Reproduce word for word every line from the one containing "Where should I click to: Click" down to the one containing "click(x=60, y=3)", including both of those lines. Leave the pictures out of your answer.
## BEGIN EXERCISE INPUT
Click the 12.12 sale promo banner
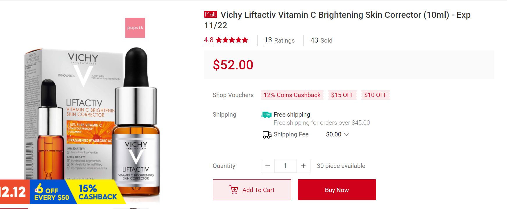Image resolution: width=507 pixels, height=209 pixels. click(14, 192)
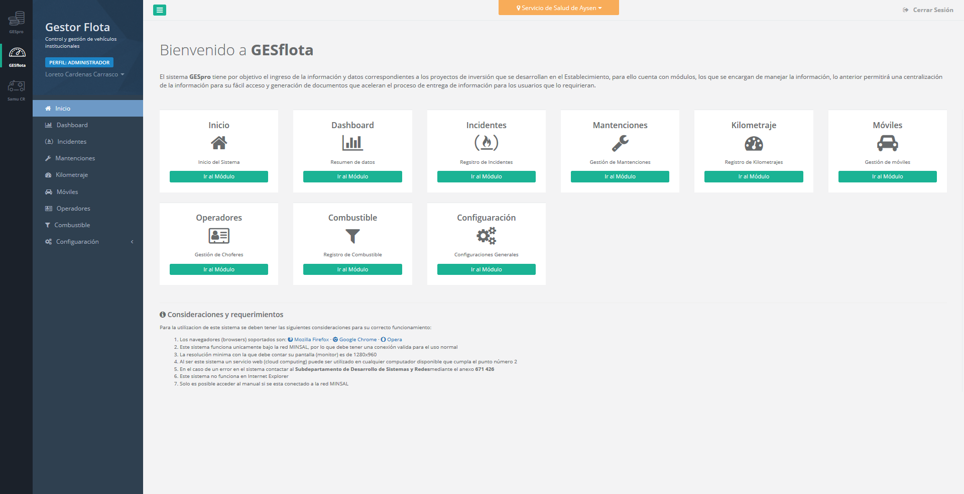This screenshot has height=494, width=964.
Task: Click the fire icon in Incidentes card
Action: click(x=486, y=143)
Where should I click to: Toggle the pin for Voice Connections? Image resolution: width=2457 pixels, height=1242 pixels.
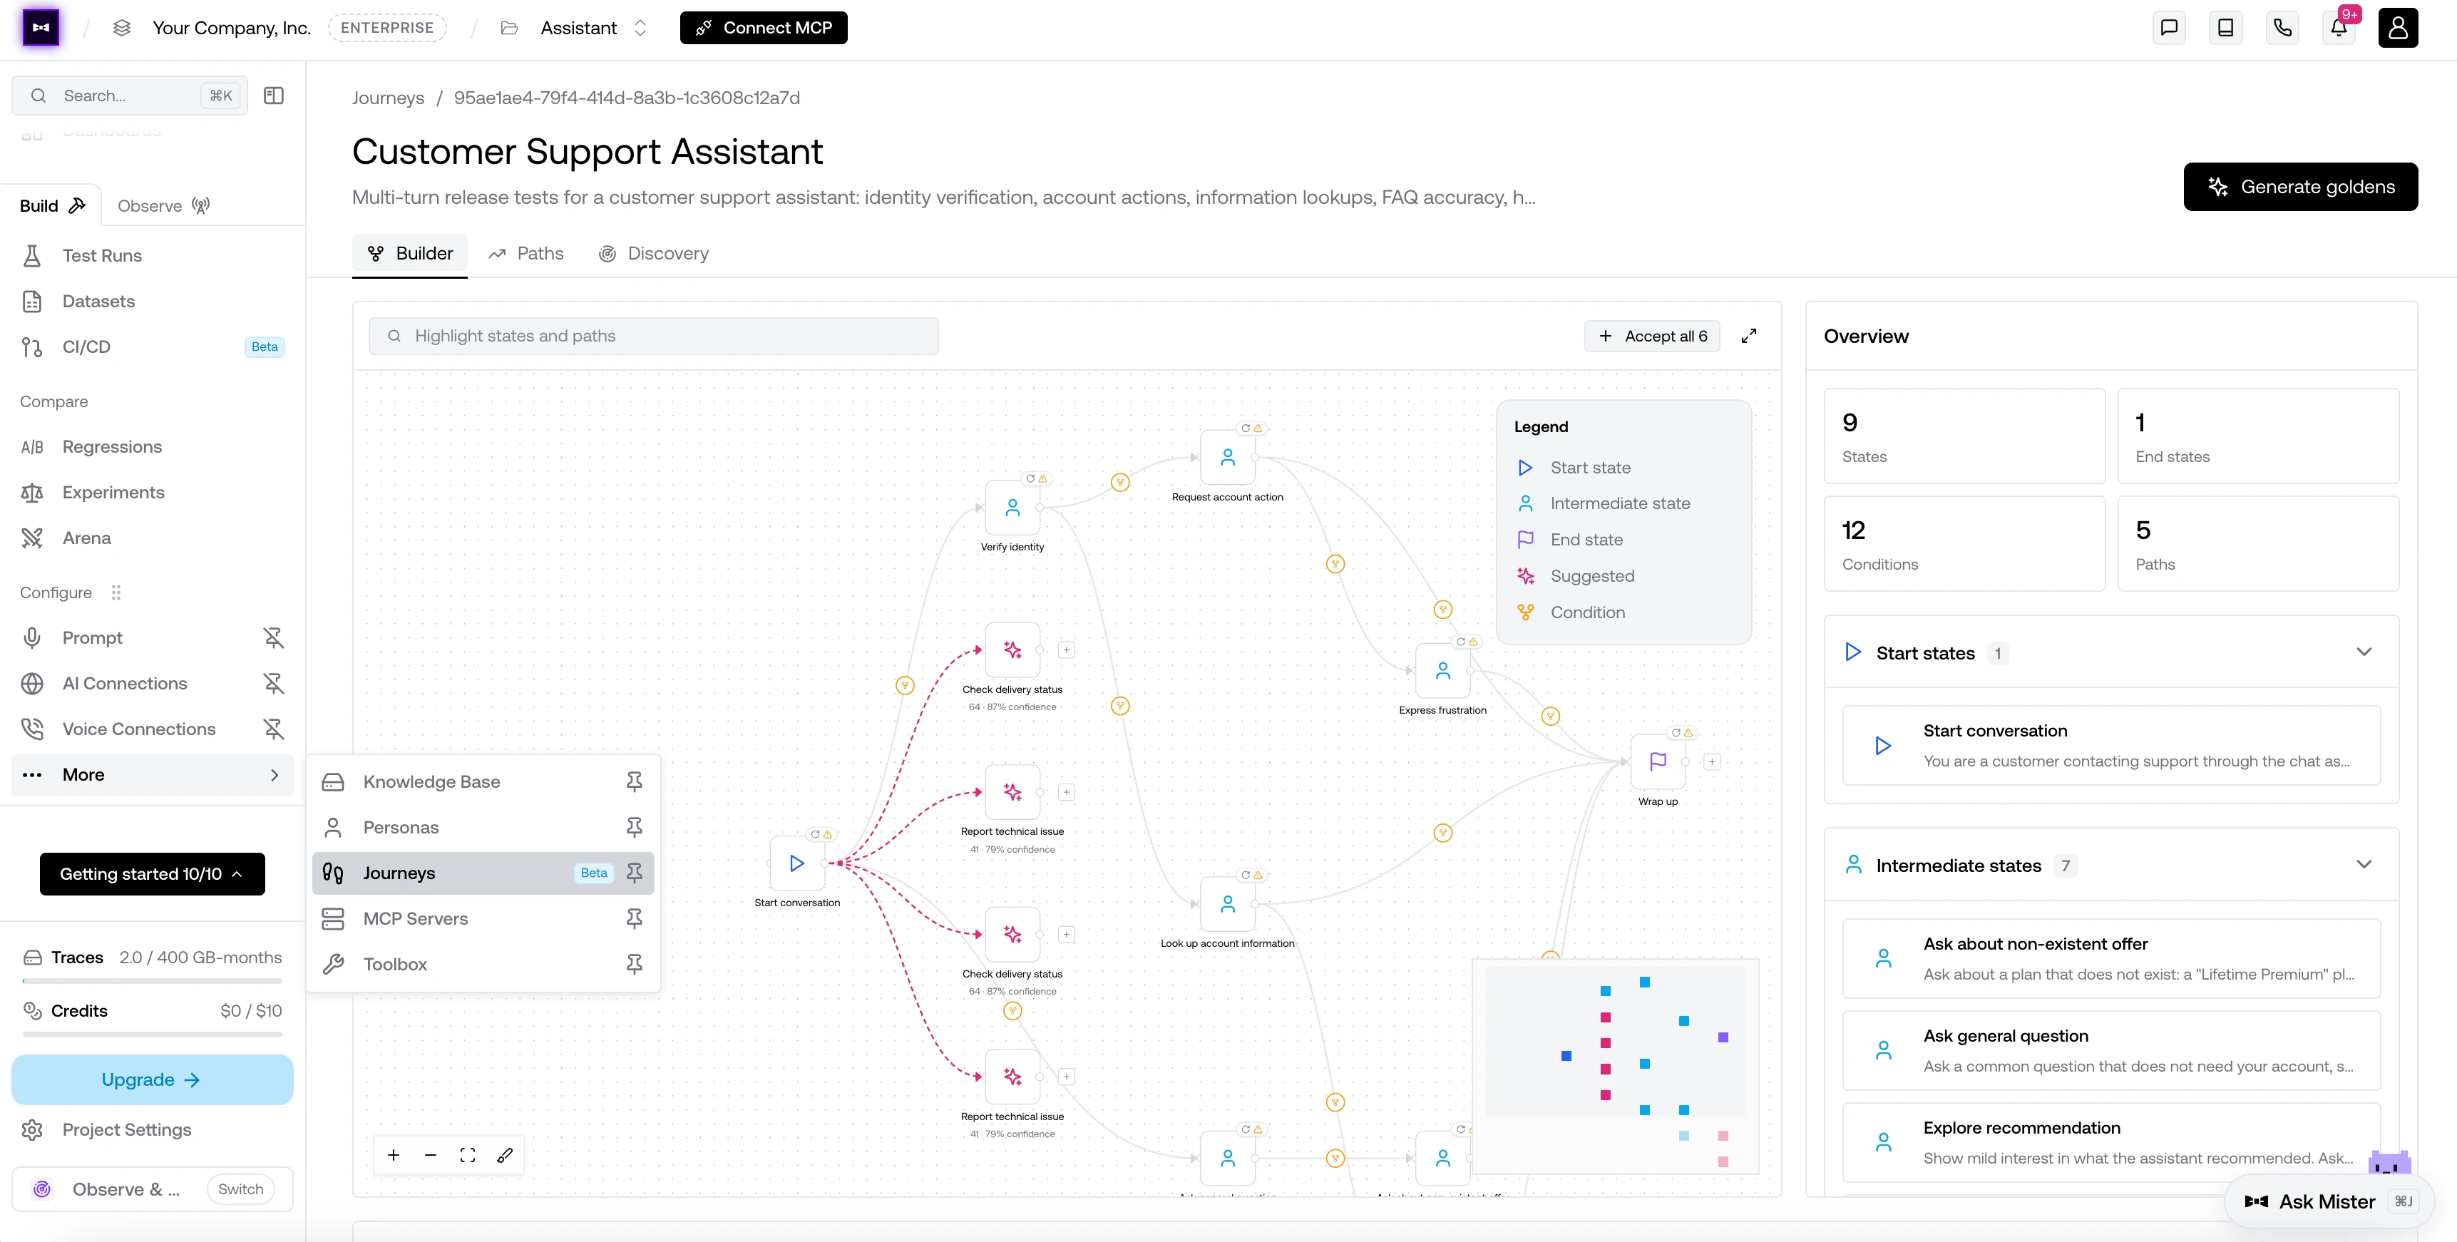(x=274, y=729)
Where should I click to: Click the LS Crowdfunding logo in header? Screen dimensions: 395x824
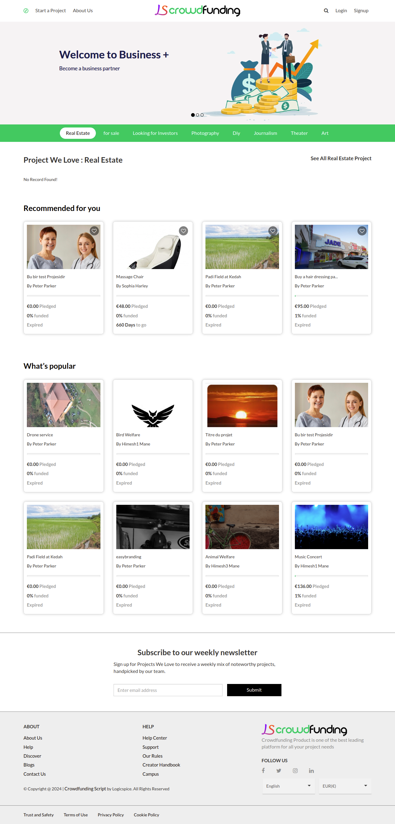(197, 11)
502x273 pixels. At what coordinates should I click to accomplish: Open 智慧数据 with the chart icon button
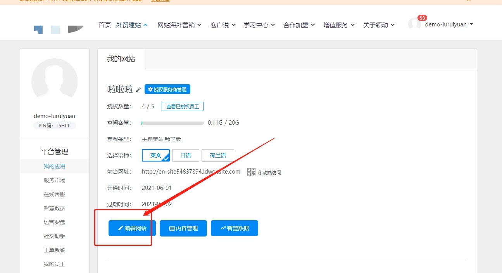235,228
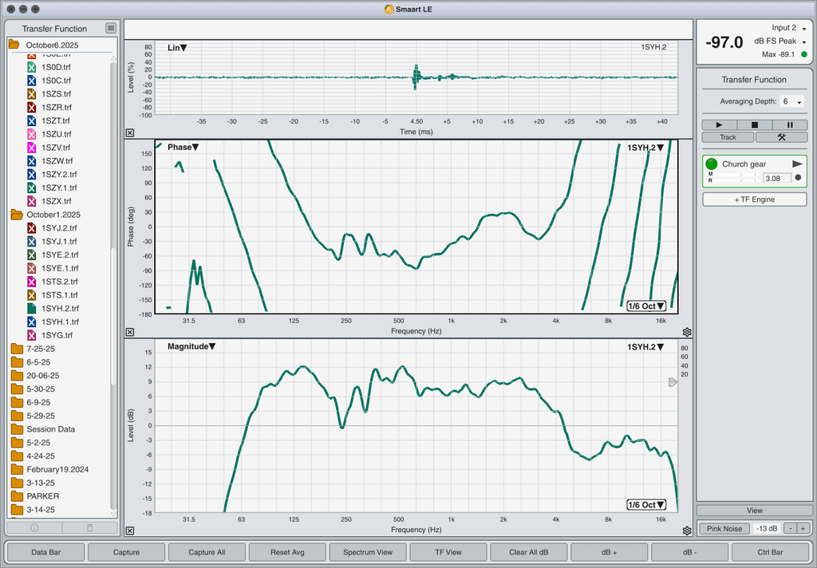Image resolution: width=817 pixels, height=568 pixels.
Task: Switch to Spectrum View
Action: click(367, 552)
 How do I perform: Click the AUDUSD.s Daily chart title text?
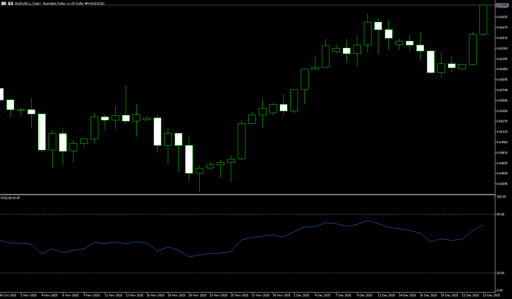click(x=60, y=3)
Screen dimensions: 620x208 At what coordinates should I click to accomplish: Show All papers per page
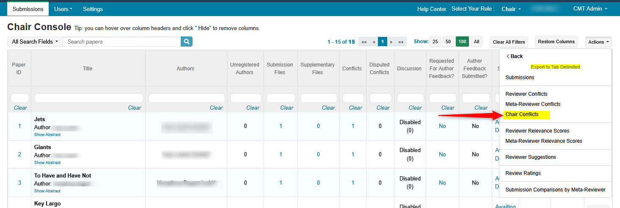tap(477, 42)
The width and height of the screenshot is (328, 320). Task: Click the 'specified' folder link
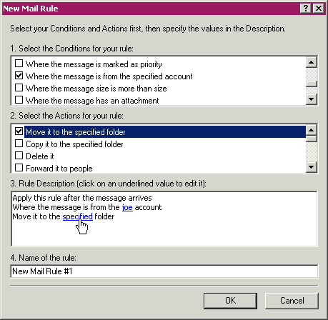[x=77, y=216]
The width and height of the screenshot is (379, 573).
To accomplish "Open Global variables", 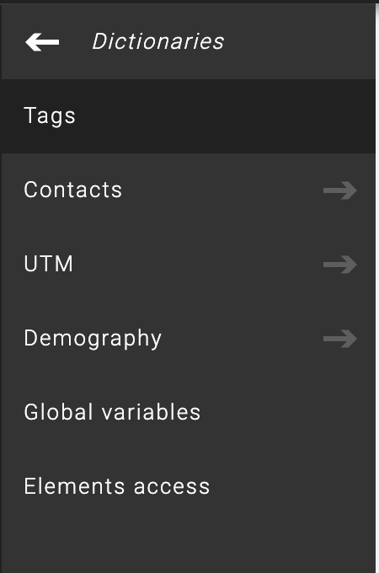I will coord(188,413).
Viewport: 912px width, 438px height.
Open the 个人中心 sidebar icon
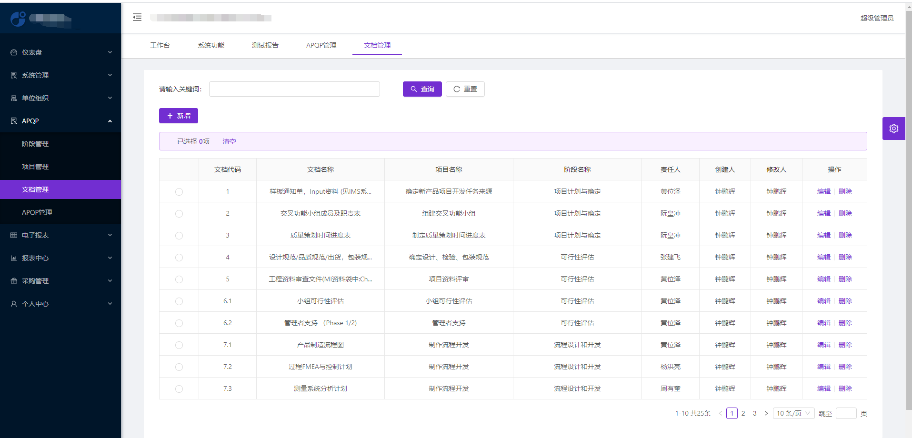[13, 303]
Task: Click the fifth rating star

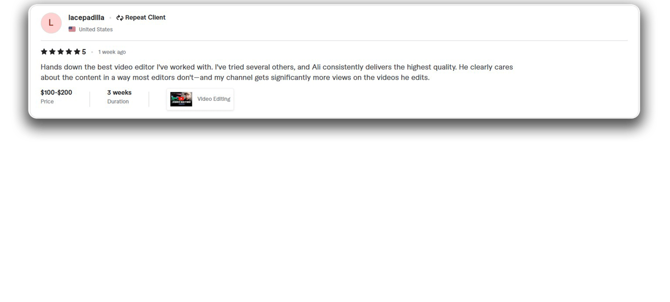Action: (77, 52)
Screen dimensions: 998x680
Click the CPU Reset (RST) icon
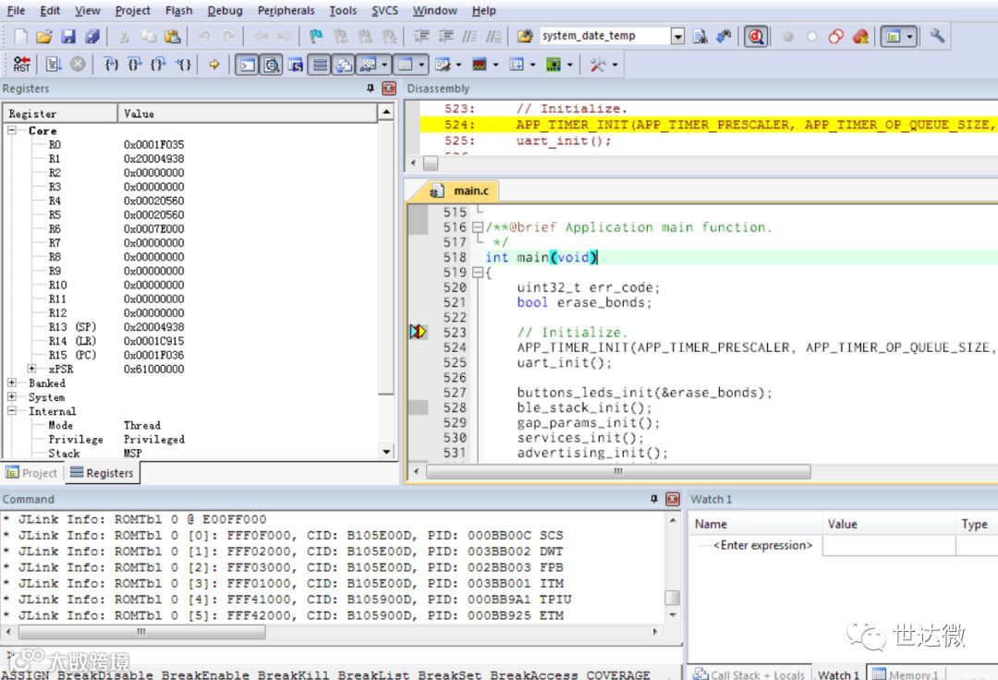pyautogui.click(x=21, y=65)
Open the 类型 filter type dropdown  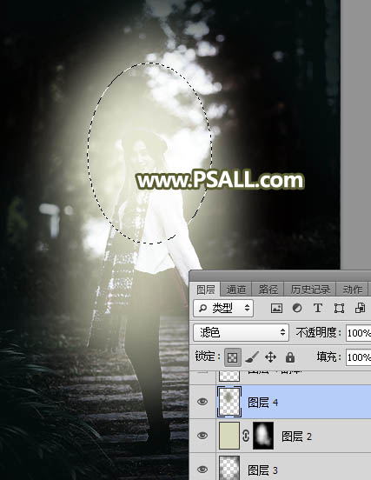[223, 308]
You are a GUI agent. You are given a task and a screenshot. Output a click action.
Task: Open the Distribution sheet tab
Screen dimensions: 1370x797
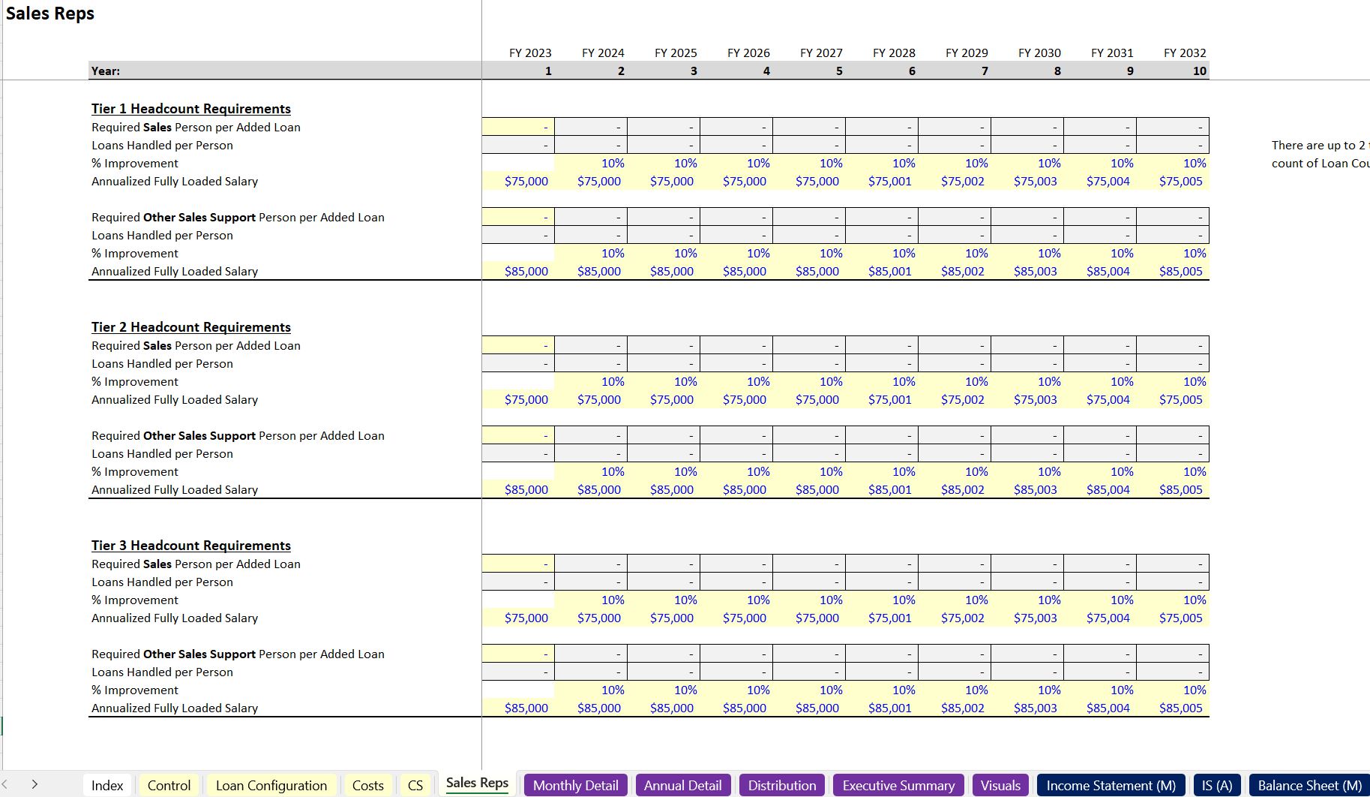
## END EXERCISE INPUT
▶ WRITTEN SOLUTION
Where should I click to: Click the LS Crowdfunding logo in header? Screen dimensions: 395x824
(197, 11)
502x273 pixels. At what coordinates should I click to accomplish: Open 智慧数据 with the chart icon button
235,228
Image resolution: width=817 pixels, height=568 pixels.
Task: Switch to Spectrum View
Action: click(367, 552)
 How do I perform: Click the AUDUSD.s Daily chart title text?
click(x=60, y=3)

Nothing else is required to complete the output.